During the second week, students will focus on the more specialized skill of bladesmithing. The students will see examples of larger blades being forged and will complete a small, practical cutting tool of their own. During this week the students will also travel to see the Higgins Armory collection to see examples of the evolution of the arts of blade-smithing and armoring. Students will need to complete a daily journal of their experience including photographs, drawings and/or other media describing their experience and techniques learned. Students will be expected to produce a variety of items demonstrating mastery of metalworking techniques.
Rest Day: Old Sturbridge Village
After a hard day at the forge, today the students travelled to Old Sturbridge Village to spend a day exercising their brains while giving their bodies a chance to rest and recover.. Old Sturbridge Village is a living history museum dedicated to recreating rural New England life of the 1830's.

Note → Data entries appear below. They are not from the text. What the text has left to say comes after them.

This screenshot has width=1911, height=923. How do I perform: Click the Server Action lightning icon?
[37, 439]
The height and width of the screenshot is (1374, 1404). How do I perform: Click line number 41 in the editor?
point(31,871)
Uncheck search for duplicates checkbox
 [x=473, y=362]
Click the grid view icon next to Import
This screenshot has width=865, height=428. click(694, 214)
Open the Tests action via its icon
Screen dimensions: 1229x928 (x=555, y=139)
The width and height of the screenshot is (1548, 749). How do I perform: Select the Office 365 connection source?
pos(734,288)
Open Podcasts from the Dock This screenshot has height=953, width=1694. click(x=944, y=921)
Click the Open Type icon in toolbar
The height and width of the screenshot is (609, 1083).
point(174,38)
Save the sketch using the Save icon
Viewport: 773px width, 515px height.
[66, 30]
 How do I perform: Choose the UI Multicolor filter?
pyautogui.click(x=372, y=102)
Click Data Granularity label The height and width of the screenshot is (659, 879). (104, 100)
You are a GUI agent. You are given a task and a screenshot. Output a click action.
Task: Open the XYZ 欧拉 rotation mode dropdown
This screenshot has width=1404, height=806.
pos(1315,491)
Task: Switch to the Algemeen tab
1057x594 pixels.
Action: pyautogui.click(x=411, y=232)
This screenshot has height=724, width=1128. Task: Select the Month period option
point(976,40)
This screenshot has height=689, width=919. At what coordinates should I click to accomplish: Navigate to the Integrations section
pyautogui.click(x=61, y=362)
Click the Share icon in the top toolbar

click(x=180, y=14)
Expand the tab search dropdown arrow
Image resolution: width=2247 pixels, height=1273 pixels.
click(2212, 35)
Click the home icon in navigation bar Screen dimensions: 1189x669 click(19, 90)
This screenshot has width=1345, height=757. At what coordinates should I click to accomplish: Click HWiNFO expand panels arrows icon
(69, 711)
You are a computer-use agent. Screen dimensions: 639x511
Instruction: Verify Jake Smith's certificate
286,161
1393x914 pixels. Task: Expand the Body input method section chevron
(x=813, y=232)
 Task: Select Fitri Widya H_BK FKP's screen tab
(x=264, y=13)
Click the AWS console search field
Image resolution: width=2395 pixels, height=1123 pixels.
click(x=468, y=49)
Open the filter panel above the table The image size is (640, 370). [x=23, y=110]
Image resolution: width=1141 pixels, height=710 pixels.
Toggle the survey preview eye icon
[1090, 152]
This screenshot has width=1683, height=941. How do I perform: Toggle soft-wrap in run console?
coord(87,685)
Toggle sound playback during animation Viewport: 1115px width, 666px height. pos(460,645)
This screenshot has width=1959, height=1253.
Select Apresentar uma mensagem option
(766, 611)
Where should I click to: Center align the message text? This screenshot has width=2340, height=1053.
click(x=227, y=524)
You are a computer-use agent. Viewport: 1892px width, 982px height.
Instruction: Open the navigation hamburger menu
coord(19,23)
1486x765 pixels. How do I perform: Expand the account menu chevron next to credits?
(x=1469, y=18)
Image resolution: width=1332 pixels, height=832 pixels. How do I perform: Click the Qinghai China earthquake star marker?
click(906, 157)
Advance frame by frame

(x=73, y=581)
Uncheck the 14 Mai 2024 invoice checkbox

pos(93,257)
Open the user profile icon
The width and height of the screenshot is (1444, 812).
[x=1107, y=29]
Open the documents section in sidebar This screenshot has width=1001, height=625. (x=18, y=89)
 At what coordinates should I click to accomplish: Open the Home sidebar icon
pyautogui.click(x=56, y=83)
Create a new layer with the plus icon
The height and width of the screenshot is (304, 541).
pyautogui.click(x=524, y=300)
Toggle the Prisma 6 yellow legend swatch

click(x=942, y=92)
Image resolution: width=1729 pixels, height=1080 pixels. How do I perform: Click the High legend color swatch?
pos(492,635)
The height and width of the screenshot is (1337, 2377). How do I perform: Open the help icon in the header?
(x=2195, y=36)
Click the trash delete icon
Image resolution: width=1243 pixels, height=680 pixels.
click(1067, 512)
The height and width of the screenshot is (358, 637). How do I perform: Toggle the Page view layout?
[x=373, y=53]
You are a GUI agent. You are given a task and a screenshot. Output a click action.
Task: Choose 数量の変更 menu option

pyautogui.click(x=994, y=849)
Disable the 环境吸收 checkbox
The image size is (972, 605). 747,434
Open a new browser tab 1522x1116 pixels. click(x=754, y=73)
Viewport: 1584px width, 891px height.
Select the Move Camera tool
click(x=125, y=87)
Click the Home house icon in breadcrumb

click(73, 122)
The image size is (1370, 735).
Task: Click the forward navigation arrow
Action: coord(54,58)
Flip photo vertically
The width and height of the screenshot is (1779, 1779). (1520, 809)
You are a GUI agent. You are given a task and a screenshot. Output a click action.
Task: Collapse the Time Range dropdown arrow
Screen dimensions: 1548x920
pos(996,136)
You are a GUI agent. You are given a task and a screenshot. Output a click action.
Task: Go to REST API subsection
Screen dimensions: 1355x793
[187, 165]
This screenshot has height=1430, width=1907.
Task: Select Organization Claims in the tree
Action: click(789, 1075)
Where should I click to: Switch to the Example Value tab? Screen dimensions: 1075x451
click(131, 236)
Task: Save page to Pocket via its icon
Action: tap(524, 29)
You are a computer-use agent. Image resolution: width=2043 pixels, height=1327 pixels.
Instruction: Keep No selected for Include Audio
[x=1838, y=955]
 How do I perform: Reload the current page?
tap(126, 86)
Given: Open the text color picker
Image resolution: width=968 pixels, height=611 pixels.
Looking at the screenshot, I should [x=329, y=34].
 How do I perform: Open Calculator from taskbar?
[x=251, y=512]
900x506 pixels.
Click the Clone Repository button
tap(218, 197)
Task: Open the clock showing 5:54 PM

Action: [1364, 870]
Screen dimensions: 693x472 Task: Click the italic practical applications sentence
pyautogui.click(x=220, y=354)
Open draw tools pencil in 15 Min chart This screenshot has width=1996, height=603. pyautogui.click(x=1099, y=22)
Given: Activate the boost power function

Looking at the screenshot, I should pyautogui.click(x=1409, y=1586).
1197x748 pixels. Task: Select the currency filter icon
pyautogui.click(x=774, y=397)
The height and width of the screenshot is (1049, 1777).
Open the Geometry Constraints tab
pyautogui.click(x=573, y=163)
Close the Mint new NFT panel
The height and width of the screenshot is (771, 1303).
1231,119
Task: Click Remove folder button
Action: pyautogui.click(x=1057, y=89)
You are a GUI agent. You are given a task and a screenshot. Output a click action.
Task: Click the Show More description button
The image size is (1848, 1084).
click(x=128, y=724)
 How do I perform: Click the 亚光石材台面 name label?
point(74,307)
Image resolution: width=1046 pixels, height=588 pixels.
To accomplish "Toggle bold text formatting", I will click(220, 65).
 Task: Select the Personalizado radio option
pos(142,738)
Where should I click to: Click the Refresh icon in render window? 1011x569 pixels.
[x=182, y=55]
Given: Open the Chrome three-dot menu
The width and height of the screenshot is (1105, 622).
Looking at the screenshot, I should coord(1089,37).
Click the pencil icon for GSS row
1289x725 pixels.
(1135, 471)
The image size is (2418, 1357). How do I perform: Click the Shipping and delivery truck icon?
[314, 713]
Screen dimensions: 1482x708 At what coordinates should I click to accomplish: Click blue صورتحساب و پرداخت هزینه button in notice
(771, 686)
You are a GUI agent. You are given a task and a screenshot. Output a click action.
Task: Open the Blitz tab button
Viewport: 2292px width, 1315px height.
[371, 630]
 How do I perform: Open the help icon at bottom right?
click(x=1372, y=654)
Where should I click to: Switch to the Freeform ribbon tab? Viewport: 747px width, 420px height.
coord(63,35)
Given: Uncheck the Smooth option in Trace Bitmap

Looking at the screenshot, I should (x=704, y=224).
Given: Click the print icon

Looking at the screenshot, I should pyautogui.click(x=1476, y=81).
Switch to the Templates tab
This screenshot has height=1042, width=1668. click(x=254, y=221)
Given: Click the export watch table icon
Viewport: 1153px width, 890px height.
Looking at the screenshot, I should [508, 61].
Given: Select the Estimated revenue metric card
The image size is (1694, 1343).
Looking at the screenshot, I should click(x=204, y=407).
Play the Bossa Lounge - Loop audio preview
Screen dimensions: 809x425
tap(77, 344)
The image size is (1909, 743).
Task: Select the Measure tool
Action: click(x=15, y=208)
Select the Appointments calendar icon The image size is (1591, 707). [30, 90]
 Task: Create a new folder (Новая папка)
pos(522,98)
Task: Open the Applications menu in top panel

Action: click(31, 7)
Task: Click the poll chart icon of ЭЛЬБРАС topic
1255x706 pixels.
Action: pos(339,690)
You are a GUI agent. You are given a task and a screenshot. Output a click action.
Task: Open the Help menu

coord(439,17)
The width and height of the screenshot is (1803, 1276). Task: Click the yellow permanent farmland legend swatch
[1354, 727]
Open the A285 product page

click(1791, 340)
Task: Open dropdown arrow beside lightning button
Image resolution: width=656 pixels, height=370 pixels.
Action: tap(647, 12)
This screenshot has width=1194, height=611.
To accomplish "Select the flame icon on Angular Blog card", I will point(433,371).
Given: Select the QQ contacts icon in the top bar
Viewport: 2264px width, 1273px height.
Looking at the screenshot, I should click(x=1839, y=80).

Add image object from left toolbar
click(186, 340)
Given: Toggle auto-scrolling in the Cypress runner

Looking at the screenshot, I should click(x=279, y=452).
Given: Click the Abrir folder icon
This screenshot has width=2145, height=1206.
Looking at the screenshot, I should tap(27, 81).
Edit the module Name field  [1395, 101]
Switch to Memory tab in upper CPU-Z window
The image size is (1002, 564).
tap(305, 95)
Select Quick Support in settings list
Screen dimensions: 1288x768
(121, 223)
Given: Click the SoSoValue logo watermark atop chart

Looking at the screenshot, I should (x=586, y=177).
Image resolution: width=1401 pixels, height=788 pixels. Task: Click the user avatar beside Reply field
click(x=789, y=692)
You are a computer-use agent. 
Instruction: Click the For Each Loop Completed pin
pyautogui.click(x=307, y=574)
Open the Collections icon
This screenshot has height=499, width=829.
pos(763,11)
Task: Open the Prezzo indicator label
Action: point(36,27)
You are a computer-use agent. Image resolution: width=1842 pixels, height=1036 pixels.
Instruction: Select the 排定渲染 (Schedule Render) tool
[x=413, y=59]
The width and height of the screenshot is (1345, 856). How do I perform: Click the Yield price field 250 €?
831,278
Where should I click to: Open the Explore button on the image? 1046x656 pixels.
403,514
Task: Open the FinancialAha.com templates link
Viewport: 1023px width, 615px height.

Our main reason for visiting is to give the students a chance to see a working blacksmiths shop from the era when they were ubiquitous and a necessary part of the community.
The smiths were highly engaging and both interested in hearing about our students' experiences and sharing their own. Our students paid rapt attention to what they were shown:
One smith is working on reverse engineering the design of a particular type of hammer, one in which the head was riveted on with a pair of metal straps running from the head down the handle (instead of the hammer head with a hole through the center for the handle). He explained that part of the difficulty is that we have historical examples of the hammers, but no documentation discussing how they were forged, so much of their work in the Old Sturbridge Village forge is trying to figure out the proper order of operations to produce the finished product they want.
The other smith was working on making clinch nails, much like those used by the Forman Boat Shop in making our bent-wood canoes. In that time period it was still impossible to produce this very useful form of nail at an industrial scale, so small blacksmith shops like theirs would produce many of the nails used in the community.
Here is a close-up example of the finished product:
Last, but not least, the students were set free around the village for a photo scavenger hunt: looking in specific locations of the village for items that could have been made or repaired by a blacksmith.
Tomorrow we return to the forge for two more days of hands on work.